The euphoria of the Kansas football fan base when David Beaty landed a pair of Alabama transfers reached offseason levels that it hadn’t experienced since Charlie Weis’ rapid-fire announcements of a pair of five-star quarterbacks transferring to KU.
Offensive tackle Charles Baldwin and wide receiver Daylon Charlot were going to take Kansas to the big time after leaving ‘Bama, just as Notre Dame transfer Dayne Crist and ex-BYU trigger man Jake Heaps were going to become reincarnations of former Weis pupil Tom Brady.
Crist couldn’t keep his starting job, and when it became his turn a year later, Heaps also played his way into backup status and transferred to Miami (Fla.).
Baldwin, who had spent one spring semester in Tuscaloosa before being kicked off the football team, spent two years in school at Kansas, but never played a down. He was kicked off the team midway through last season, but still was listed on the roster.
Charlot came to Kansas with three remaining years of eligibility, after catching two passes totaling 9 yards at ’Bama. Last season, Charlot caught one pass for no gain, spent the final weeks of the season at safety as a practice player and returned to receiver during the spring.
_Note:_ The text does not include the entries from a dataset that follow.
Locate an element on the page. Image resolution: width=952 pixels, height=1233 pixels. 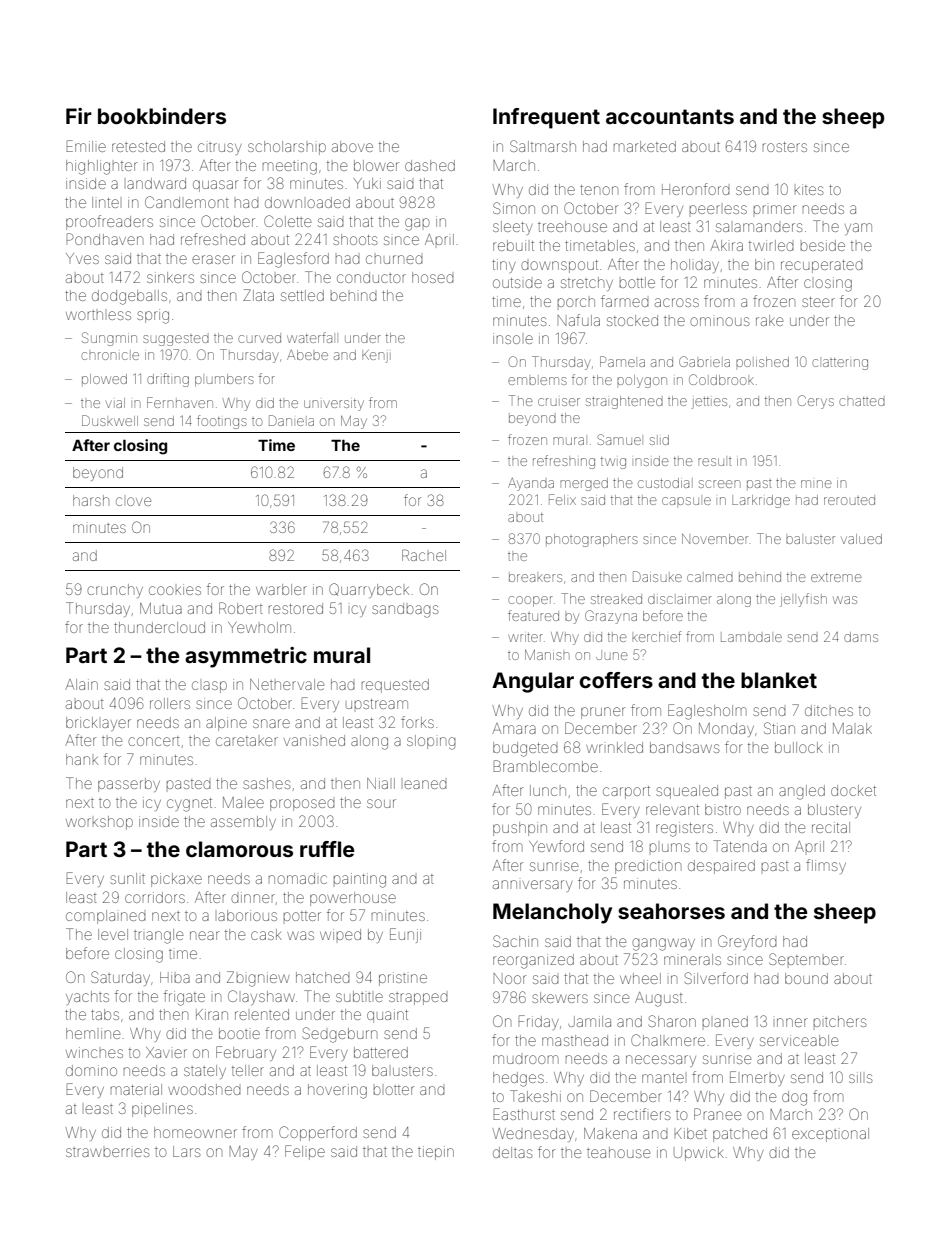
sloping is located at coordinates (431, 742).
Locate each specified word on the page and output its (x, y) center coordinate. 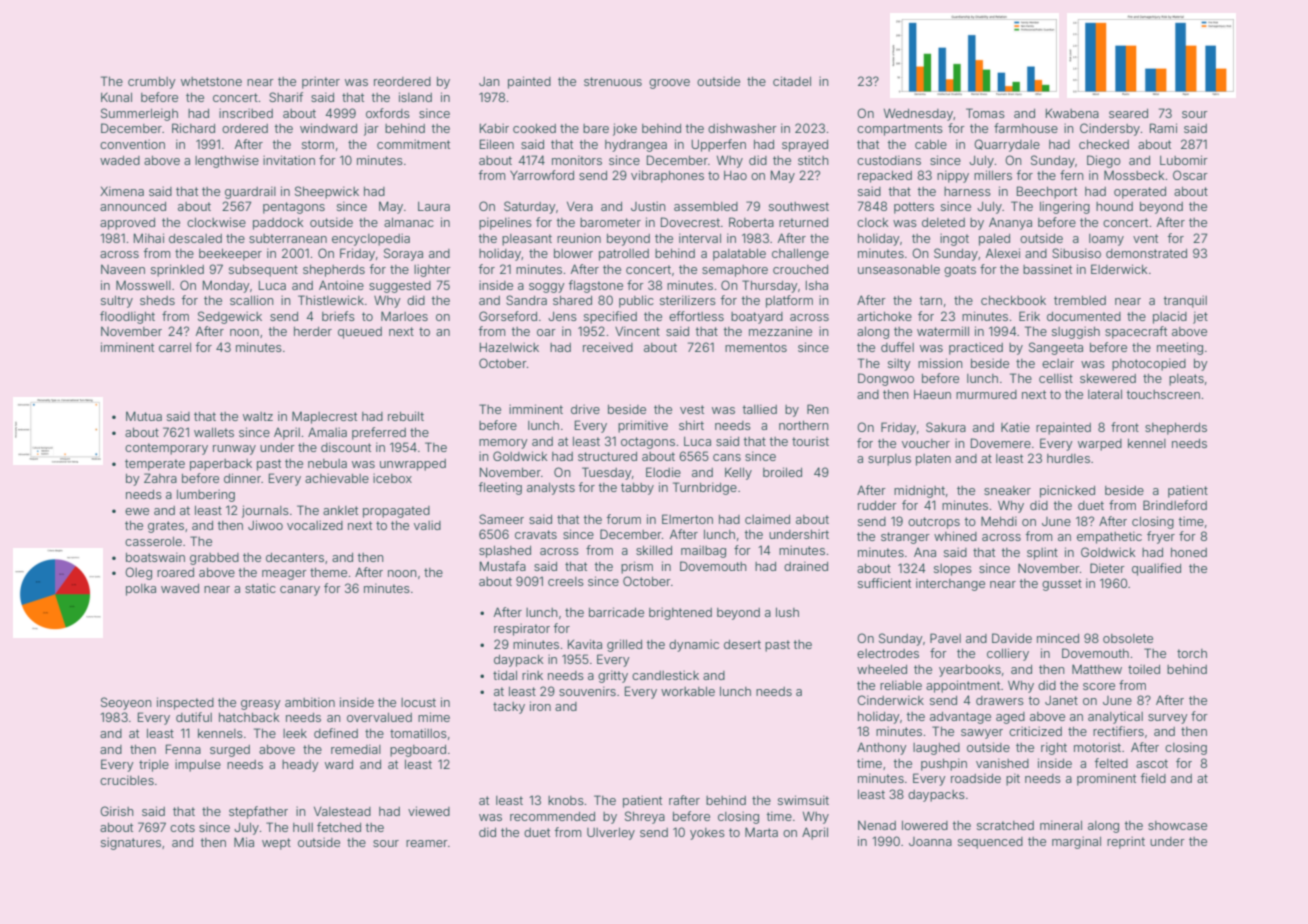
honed (1189, 552)
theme (328, 572)
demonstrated (1146, 253)
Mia (244, 842)
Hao (735, 175)
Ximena (122, 191)
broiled (782, 472)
FBS transfers generally generate more excitement when they transfer than when they play.
But it’s too early to give up on Charlot. He has too much talent to ignore, some of which he flashed Saturday in an otherwise forgettable day for Kansas football.
A junior, Charlot caught four passes for a team-high 67 yards in a 48-16 loss at Texas Tech. Heading into the game, he had caught two passes for 26 yards.
Charlot made a spectacular play late in the game, sprinting along the left sideline and making a one-handed catch for a 44-yard gain.
“In the video, you can see the DB was holding my right hand back, so I caught it with my left hand,” Charlot said.
He said he doesn’t practice one-handed catches.
“Nah, no sir,” he said. “It’s just something that’s God-given talent, I guess.”
Finally, friends from Patterson, La., who had witnessed his many great plays in high school, who had boasted about him when he muffed a punt in the Under Armour All-Star Game, scooped it up and returned it 54 years for a touchdown, were able to see him do it in college. They let him know they saw his one-handed catch.
“It was crazy,” he said of hearing from friends. “They say they were excited, but they say, ‘I’ve seen you make that play all the time in high school,’ so it wasn’t really that exciting for them.”
If he didn’t have a team meeting to attend, Charlot could have talked about his first extensive playing time (36 snaps).
“When the ball was in the air I was telling myself in my mind, ‘I’m going to make this play, a hundred percent. I’m going to make this play, a hundred percent. It’s going to 100 percent be mine. I’m going to catch the ball because that’s what playmakers do,’” he said.
Playmakers can’t make plays when watching from the sideline. Charlot said knee troubles have slowed him since coming to Kansas, but he declared himself “100 percent healthy.”
He said he didn’t think there was any connection to his playing time increasing the week Beaty took over as offensive coordinator after firing Doug Meacham.
“I believe better things are ahead,” he said. “Good things are coming. I’m just growing from here on out.”
He has a thicker build than most Kansas receivers, has good speed and strong hands. It’s not too late to think that he and Steven Sims can form the sort of 1-2 receiving tandem Kansas has lacked since Weis-era transfers Nick Harwell and Nigel King teamed in 2014.